**Work to be completed**
Return the material below exactly as it appears, starting from the first line and stopping after the line containing "center [695, 612].".
══ Provided material
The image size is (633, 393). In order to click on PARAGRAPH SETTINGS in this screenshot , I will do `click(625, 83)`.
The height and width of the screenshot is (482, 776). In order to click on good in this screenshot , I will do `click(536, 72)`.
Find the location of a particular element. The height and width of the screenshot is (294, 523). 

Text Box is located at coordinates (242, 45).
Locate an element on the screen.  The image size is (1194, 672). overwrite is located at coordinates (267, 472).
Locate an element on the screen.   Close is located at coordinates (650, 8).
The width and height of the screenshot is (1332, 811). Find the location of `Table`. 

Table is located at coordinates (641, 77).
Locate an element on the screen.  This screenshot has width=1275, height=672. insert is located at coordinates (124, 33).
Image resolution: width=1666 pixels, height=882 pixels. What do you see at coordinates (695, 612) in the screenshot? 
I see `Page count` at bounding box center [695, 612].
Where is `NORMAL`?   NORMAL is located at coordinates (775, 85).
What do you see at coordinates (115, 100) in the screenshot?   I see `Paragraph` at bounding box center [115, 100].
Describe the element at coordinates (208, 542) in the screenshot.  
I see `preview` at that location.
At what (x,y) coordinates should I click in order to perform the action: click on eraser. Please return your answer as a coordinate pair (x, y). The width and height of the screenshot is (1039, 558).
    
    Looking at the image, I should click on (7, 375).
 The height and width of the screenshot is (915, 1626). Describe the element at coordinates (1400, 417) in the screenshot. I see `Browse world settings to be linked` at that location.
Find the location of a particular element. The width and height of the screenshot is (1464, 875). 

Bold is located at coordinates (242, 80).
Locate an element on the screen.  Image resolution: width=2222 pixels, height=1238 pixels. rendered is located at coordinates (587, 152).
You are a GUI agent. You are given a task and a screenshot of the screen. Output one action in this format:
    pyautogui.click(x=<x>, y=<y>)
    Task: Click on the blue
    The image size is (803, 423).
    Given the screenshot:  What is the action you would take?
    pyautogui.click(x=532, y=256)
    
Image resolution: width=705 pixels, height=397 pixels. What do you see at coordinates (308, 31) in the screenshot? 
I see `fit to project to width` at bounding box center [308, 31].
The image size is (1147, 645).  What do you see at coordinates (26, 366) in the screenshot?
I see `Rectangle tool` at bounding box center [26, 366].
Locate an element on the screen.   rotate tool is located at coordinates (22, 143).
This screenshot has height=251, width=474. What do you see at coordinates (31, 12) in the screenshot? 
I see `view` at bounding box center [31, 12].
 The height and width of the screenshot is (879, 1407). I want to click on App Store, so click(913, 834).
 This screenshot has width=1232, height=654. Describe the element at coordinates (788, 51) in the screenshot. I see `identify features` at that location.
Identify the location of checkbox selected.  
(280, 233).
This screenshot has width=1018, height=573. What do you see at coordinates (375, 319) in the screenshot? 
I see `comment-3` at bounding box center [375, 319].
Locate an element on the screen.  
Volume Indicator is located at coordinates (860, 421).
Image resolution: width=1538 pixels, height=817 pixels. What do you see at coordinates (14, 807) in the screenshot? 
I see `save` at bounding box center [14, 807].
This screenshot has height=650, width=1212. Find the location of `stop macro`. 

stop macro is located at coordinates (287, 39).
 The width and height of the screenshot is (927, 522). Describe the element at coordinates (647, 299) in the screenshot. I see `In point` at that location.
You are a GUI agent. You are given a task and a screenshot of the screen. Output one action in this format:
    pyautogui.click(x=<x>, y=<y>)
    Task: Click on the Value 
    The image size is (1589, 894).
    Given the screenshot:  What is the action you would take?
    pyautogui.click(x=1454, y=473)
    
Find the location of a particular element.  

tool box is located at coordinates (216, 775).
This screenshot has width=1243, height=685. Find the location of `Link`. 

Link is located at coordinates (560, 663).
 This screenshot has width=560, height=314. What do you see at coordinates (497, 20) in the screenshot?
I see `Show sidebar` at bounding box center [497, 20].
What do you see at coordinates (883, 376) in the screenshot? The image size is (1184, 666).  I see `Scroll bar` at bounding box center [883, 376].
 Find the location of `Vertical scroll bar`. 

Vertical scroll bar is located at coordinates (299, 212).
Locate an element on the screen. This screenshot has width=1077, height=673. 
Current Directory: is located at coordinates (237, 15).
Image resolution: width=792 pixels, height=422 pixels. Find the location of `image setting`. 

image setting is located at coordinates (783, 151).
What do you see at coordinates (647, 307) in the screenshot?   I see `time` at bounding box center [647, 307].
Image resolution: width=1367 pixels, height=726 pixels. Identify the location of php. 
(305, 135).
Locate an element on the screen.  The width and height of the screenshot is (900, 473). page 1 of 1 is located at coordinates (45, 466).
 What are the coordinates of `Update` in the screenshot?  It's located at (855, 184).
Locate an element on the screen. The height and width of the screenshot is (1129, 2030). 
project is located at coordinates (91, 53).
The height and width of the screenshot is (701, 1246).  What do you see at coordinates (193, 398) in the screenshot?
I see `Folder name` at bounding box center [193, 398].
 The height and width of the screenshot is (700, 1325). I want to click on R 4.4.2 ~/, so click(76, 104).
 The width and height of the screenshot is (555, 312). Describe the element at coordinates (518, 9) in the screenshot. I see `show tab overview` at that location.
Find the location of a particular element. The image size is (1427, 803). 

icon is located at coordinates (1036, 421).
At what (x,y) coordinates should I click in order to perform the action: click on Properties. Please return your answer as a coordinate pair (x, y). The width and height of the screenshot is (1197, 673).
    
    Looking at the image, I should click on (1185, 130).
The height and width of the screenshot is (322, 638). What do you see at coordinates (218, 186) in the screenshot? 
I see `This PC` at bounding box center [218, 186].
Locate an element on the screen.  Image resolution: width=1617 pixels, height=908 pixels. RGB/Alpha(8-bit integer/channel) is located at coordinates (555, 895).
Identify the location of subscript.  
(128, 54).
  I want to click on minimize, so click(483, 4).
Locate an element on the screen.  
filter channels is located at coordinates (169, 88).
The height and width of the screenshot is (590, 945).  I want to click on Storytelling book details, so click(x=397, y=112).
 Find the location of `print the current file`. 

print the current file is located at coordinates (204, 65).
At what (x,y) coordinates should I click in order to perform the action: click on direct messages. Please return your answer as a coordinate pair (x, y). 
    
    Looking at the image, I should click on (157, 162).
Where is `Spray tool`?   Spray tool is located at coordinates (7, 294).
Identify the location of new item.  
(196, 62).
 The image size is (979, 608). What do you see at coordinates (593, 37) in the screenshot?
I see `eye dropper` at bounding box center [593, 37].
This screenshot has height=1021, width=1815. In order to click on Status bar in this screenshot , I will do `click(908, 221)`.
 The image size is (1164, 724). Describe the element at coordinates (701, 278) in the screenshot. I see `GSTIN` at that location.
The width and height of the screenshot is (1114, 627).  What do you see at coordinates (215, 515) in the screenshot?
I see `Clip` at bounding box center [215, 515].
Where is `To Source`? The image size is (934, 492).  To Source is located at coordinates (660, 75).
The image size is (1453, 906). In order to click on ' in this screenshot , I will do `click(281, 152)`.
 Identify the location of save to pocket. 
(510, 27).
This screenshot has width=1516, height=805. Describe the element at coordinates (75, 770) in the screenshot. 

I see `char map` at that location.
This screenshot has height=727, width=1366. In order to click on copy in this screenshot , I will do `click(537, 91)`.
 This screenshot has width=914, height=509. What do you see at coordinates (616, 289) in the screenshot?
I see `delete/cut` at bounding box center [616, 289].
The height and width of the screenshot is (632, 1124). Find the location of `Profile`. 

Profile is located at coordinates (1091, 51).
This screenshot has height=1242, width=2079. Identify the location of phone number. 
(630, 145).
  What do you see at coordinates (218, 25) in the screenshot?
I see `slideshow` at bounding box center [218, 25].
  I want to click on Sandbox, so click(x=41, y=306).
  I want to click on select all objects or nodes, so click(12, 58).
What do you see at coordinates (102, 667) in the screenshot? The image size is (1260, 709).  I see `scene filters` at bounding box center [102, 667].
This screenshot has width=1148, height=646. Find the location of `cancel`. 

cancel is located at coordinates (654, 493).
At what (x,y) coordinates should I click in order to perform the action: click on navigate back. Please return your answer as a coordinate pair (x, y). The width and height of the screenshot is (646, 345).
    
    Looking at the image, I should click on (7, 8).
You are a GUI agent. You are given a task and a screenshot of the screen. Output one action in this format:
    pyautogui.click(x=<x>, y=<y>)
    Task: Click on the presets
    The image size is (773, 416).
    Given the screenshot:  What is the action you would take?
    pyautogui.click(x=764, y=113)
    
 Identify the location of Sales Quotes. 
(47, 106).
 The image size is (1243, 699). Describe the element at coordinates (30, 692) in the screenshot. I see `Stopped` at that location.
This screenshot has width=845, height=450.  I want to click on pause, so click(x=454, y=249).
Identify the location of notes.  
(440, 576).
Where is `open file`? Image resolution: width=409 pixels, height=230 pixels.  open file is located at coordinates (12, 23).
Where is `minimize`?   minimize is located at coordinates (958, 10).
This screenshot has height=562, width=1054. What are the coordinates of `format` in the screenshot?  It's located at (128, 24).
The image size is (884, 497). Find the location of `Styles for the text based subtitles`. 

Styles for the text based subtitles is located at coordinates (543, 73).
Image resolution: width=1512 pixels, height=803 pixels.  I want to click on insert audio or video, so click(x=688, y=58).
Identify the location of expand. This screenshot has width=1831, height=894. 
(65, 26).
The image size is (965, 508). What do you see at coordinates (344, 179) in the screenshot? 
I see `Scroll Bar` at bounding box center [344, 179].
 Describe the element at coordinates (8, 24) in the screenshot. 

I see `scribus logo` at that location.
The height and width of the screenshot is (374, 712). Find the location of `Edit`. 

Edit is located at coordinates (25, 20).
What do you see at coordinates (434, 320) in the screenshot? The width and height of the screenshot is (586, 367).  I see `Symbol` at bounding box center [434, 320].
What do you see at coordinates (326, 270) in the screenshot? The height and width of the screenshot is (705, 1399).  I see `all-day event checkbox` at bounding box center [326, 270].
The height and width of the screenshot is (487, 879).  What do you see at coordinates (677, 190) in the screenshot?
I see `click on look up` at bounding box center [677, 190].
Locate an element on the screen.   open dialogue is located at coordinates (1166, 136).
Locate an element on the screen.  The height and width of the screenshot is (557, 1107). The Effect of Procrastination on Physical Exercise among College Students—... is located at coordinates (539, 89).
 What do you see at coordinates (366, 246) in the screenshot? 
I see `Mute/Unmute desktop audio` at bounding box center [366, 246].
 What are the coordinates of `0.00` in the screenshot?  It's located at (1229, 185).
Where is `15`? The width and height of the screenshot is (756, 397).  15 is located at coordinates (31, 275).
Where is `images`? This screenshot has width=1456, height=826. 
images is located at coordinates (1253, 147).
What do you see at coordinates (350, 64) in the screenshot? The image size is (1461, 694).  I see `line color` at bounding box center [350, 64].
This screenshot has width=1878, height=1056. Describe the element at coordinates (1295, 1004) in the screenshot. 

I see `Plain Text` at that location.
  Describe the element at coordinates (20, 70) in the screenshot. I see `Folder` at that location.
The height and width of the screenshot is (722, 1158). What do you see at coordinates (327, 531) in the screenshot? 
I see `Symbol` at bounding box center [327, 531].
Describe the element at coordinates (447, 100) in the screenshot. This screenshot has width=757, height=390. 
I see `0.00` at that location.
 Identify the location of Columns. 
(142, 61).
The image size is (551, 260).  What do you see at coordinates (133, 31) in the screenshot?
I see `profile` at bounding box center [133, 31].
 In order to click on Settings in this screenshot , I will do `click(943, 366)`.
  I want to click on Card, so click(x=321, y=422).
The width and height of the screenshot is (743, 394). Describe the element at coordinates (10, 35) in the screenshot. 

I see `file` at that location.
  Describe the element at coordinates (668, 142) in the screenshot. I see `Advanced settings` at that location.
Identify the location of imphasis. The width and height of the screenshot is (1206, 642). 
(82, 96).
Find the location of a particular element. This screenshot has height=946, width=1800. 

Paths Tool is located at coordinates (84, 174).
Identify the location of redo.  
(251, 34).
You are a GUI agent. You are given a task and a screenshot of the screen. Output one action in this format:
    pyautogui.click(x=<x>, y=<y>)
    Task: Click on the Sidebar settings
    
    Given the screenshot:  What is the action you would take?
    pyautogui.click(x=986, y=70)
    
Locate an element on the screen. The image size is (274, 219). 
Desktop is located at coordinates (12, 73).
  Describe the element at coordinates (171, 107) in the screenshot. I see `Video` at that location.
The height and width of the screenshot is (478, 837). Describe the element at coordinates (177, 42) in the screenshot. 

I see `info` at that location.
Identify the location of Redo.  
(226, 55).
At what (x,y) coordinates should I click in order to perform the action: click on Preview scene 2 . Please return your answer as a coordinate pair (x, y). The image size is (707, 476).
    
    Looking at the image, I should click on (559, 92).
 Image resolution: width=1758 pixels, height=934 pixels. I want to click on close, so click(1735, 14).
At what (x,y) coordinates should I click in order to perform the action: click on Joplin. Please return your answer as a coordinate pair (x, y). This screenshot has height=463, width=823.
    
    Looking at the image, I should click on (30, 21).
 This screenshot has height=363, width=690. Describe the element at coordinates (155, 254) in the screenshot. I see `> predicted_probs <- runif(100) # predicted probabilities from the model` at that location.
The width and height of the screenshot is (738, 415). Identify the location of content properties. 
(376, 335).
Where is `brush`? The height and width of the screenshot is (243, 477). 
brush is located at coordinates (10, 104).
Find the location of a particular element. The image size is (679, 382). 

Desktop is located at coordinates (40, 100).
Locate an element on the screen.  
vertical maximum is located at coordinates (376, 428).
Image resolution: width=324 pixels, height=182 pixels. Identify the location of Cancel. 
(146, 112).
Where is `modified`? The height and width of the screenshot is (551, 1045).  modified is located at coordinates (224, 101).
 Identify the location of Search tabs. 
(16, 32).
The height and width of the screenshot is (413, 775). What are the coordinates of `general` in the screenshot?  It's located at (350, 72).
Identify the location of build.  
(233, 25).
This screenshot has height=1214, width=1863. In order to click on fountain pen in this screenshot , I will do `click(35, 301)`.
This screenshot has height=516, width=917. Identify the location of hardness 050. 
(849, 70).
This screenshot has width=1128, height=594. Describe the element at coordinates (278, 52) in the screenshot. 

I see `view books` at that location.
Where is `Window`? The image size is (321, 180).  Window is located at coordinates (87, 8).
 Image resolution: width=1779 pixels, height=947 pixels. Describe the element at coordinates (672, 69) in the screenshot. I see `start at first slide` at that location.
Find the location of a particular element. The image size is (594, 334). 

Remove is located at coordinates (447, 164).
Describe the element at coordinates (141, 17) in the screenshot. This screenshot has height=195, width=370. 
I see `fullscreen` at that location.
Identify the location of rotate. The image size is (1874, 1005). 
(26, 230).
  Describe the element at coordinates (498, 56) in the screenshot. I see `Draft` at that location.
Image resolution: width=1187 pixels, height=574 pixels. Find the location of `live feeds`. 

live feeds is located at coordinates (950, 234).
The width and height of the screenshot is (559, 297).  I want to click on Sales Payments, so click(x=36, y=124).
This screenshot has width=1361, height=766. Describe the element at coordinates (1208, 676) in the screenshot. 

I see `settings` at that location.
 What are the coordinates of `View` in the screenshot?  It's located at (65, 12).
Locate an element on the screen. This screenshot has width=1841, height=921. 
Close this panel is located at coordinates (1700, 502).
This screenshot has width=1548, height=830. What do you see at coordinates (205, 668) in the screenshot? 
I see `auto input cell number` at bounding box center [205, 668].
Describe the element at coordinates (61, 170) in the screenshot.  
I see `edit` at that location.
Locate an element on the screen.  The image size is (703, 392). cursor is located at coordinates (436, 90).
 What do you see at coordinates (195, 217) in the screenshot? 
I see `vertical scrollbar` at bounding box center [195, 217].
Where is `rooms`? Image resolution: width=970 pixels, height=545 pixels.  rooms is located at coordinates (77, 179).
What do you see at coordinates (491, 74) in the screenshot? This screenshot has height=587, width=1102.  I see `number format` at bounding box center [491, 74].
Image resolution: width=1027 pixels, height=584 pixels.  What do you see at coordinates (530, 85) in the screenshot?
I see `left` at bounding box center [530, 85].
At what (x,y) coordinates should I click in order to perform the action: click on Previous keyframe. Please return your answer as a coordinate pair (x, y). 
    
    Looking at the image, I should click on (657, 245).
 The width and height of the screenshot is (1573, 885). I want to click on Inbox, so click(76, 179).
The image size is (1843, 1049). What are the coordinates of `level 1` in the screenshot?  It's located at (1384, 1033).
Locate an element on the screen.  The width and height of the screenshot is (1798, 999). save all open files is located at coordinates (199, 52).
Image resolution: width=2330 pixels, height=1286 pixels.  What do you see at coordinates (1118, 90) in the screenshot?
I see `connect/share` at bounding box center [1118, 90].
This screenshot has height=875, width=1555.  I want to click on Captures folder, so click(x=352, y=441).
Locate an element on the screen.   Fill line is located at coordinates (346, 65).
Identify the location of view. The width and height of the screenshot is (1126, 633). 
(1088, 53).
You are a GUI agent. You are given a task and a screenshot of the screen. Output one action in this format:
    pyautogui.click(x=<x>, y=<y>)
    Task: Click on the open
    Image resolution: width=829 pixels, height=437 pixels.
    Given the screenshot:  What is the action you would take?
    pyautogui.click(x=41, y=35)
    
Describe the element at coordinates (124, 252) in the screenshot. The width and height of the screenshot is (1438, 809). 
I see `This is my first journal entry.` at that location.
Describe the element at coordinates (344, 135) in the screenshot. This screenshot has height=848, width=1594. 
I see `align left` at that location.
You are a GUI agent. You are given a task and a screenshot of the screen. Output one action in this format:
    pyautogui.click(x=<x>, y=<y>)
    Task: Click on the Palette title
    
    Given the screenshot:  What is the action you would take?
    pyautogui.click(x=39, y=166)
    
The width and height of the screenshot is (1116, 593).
════
**Exercise answer**
The image size is (633, 393). In order to click on PARAGRAPH SETTINGS in this screenshot , I will do `click(625, 83)`.
The height and width of the screenshot is (482, 776). In order to click on good in this screenshot , I will do `click(536, 72)`.
Find the location of a particular element. The height and width of the screenshot is (294, 523). 

Text Box is located at coordinates (242, 45).
Locate an element on the screen.  The image size is (1194, 672). overwrite is located at coordinates (267, 472).
Locate an element on the screen.   Close is located at coordinates (650, 8).
The width and height of the screenshot is (1332, 811). Find the location of `Table`. 

Table is located at coordinates (641, 77).
Locate an element on the screen.  This screenshot has width=1275, height=672. insert is located at coordinates (124, 33).
Image resolution: width=1666 pixels, height=882 pixels. What do you see at coordinates (695, 612) in the screenshot? 
I see `Page count` at bounding box center [695, 612].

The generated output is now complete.